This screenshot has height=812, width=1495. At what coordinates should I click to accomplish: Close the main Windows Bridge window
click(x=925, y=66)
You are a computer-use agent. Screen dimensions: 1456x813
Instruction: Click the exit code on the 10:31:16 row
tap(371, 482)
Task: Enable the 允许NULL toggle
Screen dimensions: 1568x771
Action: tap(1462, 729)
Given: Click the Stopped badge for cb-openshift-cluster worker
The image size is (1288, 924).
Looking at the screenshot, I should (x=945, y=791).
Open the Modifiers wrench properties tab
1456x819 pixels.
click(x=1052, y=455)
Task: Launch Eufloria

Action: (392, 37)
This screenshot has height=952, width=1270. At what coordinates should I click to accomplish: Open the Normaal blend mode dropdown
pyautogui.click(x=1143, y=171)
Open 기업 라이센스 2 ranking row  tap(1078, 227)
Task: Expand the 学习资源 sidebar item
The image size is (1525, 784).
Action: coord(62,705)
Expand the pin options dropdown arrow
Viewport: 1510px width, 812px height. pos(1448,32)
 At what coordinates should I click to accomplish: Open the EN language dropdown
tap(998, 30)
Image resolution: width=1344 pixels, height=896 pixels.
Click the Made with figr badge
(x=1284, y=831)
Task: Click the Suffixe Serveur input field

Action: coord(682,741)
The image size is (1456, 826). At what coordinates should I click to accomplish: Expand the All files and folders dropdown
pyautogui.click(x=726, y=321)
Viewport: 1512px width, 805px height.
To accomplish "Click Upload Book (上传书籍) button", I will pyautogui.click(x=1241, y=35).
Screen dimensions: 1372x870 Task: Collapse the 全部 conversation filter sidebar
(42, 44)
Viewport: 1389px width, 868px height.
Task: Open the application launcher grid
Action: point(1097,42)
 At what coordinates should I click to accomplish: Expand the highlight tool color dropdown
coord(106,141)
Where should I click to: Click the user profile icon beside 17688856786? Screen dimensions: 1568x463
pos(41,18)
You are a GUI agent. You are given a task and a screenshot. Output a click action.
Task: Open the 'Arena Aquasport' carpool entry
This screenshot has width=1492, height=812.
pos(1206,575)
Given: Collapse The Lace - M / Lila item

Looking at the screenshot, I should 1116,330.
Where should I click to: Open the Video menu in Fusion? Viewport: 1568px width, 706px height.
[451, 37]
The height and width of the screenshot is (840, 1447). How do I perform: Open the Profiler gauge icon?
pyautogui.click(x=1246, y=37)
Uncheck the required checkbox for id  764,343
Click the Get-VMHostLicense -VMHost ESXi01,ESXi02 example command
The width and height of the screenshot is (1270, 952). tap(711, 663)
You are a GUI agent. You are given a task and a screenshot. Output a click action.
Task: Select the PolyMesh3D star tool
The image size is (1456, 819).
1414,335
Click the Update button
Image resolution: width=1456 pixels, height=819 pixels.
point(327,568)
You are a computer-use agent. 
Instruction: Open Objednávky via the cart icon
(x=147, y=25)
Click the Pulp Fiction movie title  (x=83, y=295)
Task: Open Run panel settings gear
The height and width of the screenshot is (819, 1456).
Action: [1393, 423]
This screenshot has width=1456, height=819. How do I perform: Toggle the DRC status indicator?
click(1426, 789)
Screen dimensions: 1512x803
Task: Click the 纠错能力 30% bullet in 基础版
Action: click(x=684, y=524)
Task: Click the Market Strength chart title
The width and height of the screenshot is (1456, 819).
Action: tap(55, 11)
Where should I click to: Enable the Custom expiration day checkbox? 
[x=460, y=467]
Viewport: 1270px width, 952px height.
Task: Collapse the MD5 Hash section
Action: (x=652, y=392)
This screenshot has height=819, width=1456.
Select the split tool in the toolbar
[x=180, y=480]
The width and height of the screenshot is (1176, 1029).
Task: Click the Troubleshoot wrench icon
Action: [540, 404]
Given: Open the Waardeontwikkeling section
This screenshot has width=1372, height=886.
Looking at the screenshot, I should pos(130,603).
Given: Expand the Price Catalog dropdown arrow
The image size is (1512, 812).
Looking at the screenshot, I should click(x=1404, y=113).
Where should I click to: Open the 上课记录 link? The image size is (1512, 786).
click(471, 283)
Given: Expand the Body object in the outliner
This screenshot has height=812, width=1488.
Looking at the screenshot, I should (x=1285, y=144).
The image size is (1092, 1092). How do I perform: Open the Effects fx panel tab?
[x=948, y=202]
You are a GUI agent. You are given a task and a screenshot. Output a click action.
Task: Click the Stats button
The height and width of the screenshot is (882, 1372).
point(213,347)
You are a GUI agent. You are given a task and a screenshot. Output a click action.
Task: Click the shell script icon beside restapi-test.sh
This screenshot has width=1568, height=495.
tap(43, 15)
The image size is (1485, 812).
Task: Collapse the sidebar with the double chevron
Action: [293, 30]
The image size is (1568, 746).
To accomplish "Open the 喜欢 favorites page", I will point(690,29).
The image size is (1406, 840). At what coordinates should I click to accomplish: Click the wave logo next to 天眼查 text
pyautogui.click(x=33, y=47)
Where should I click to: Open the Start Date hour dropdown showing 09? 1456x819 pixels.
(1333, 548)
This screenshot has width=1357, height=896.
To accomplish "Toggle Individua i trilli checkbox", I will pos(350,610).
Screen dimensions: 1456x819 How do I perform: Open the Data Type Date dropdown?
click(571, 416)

════════

What is required: After identifying the lines above that contain "button", copy each one.

Exercise solution:
To accomplish "Click Upload Book (上传书籍) button", I will pyautogui.click(x=1241, y=35).
Click the Update button
Task: Click the Stats button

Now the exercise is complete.